Abschied
10.07.2008
Frankfurter Rundschau: Geschäftsführer Volz muss gehen
Nach 40 Jahren verlässt Geschäftsführer Hans-Peter Volz die "Frankfurter Rundschau" (FR). Wie die "Bild"-Zeitung berichtet, sei die Entscheidung "in gegenseitigem Einvernehmen" gefallen. In dem Beitrag heißt es weiter, dass der "Rauswurf" still und heimlich über die Bühne gehen und die Öffentlichkeit nicht informiert werden sollte. Auf Anfrage von HORIZONT.net bestätigte Cornelia Seinsche, Leiterin Unternehmenskommunikation des "FR"-Mehrheitseigners M. DuMont Schauberg den Weggang. "Hans-Peter Volz ist nicht mehr Geschäftsführer." Nähere Angaben wollte sie jedoch nicht machen. Die "FR" wird künftig von den beiden verbliebenen Geschäftsführern Sönke Reimers und Karlheinz Kroke geleitet.

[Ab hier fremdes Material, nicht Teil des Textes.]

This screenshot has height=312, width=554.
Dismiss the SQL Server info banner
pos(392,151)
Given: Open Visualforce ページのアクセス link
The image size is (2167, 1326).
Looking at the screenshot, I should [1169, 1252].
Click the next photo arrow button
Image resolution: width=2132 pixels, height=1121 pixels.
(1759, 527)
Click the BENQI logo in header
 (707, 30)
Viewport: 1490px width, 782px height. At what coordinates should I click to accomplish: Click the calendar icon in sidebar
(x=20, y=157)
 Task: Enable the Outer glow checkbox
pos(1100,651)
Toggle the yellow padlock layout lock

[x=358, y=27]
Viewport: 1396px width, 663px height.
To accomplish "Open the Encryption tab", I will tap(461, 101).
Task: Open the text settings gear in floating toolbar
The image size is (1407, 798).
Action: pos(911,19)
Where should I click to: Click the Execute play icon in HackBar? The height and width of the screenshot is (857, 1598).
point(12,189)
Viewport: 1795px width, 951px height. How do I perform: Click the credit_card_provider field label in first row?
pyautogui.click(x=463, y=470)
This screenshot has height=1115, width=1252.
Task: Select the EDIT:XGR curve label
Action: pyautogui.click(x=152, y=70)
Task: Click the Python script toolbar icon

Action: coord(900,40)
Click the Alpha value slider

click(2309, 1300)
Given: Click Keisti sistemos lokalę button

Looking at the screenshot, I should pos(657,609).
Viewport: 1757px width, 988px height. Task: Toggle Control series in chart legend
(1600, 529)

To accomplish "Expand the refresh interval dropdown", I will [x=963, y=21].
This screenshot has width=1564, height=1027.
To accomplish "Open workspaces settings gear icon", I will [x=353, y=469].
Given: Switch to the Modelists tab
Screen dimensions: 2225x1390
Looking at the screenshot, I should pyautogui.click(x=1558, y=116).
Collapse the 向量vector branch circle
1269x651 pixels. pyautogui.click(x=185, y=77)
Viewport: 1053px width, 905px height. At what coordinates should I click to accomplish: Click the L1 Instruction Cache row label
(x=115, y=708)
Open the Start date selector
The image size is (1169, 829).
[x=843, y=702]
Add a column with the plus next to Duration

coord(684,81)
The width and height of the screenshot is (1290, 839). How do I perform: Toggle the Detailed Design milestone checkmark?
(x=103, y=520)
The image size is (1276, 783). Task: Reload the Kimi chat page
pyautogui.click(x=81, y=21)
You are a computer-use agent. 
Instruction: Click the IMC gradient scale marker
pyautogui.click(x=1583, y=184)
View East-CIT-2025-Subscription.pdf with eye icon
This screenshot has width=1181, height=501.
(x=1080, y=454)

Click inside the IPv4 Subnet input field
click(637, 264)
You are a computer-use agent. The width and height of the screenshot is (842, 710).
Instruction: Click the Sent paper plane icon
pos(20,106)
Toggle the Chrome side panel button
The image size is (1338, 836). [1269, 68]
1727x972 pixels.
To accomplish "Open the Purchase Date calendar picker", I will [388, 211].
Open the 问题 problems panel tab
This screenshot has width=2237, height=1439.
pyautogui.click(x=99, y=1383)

Zuletzt sorgte die Zeitung wegen eines Warnstreiks in Druckereien und Verlag für Schlagzeilen. Die Gewerkschaft Ver.di hatte die knapp 700 Beschäftigten zum Warnstreik aufgerufen. Damit solle der Druck auf die Geschäftsführung erhöht werden, über einen Sozialtarifvertrag zu verhandeln. Der Vertrag soll die tariflichen Standards für die Beschäftigten sichern, die von Ausgliederungen betroffen sind. Die seit 2006 mehrheitlich zum Verlag M. DuMont Schauberg gehörende Zeitung will ihre technische Redaktion sowie Fotografen und Info-Grafik in eine GmbH auslagern.